Stored data entries:
--- START ---
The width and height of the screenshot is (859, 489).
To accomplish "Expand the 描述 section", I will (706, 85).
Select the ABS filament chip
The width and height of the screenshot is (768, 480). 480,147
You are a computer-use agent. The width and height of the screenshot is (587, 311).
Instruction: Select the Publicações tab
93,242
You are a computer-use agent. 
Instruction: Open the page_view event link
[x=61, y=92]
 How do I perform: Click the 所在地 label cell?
--- END ---
--- START ---
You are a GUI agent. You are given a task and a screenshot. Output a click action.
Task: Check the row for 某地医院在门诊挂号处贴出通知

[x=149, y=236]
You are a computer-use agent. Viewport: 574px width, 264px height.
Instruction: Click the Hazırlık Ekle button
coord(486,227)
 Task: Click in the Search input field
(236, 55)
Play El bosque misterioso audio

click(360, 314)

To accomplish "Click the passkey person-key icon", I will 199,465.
--- END ---
**About this exercise**
Gather all lines of the records that include the word "computer".

**Worked solution**
You are a computer-use agent. The width and height of the screenshot is (587, 311).
You are a computer-use agent. 
You are a computer-use agent. Viewport: 574px width, 264px height.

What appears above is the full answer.